* REQUESTS:
**a.** In the Bruce Schneier article, at what event did Schneier speak to ZDnet.com.au?
**b.** Put this sentence from the Bruce Schneier article into Spanish: "In effect we have two very different concepts mapped on the same word."

* PROVIDED PASSAGE:
········

While the media bombards consumers with frightening stories, discussions about security are thwarted by the failure of language to separate the "feeling" and "reality" of security, says security guru Bruce Schneier.
Written by Munir Kotadia, Contributor and  Chris Duckett, Contributor

While the media bombards consumers with frightening stories, discussions about security are thwarted by the failure of language to separate the "feeling" and "reality" of security, says security guru Bruce Schneier.

Schneier, author of Applied Cryptography and his most recent book Beyond Fear, reckons there is a fundamental problem with the way humans think about security. And its roots can be drawn back to a failure of language.

"'Security' is a complicated word," Schneier told ZDnet.com.au at linuxconf08.

"You can feel secure and there's the reality of security -- how secure you are. And they're different things. You can feel secure even though you're not and you can be secure even though you don't realise it," he said.

The problem in today's media-intensive world is that consumers are repeatedly bombarded with coverage of out of the ordinary or newsworthy events, such as child- kidnappings or terrorism. This ultimately distorts people's view of the world, according to Schneier.

"When something rare happens it's talked about endlessly. It's repeated again and again so our brains are fooled in to thinking it's or common because it's what psychologists call "available" -- the memories are more available. And one of our mental short cuts is to think of things that are more available as more common," he said.

Although the media's treatment of events could be held responsible for this confusion between perception and reality, there is another element at play -- language, or rather, its failure to accommodate the difference between the "feeling" and "reality" of security.

"In effect we have two very different concepts mapped on the same word. And this makes a lot of conversations about the feeling and reality of security hard to have because our language fails us," he said.

········

* ENTRIES SHOWN:
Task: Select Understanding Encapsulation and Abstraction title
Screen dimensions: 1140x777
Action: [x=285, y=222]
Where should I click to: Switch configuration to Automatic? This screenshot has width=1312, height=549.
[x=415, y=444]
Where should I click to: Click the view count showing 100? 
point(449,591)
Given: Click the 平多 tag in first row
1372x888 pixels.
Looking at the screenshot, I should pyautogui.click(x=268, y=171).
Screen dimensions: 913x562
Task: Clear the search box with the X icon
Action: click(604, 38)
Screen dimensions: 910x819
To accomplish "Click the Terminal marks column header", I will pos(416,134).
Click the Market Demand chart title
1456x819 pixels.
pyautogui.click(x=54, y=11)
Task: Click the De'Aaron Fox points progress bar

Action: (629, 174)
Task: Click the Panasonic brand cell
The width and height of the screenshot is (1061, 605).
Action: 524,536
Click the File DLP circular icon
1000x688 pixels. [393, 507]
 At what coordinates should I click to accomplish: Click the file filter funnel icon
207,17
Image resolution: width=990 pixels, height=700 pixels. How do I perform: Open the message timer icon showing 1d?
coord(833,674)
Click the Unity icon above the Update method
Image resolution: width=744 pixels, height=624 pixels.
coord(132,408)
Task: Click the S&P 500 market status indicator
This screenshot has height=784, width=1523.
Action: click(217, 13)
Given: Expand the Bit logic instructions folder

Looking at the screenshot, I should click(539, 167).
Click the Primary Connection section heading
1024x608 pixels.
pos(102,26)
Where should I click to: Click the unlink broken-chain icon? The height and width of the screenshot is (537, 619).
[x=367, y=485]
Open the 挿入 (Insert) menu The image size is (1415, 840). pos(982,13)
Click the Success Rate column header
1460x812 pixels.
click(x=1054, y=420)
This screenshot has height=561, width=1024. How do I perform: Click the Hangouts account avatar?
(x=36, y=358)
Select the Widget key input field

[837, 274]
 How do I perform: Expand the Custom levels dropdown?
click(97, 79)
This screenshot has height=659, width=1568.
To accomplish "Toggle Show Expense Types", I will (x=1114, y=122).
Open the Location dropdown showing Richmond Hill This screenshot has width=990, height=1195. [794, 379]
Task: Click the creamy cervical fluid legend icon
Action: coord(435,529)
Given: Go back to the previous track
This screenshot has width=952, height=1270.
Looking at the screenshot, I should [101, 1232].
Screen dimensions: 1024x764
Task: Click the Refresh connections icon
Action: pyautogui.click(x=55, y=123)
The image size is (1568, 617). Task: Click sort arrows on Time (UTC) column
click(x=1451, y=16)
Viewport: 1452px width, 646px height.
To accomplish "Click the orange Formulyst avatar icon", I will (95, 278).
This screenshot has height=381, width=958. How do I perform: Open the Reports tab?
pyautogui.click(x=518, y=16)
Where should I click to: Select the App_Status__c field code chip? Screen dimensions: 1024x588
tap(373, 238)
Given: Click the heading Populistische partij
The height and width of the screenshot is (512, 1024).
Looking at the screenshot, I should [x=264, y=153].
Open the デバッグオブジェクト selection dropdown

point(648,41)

········

* RESPONSES BY TASK:
**a.** At linuxconf08.

**b.** En efecto, tenemos dos conceptos muy diferentes asignados a la misma palabra.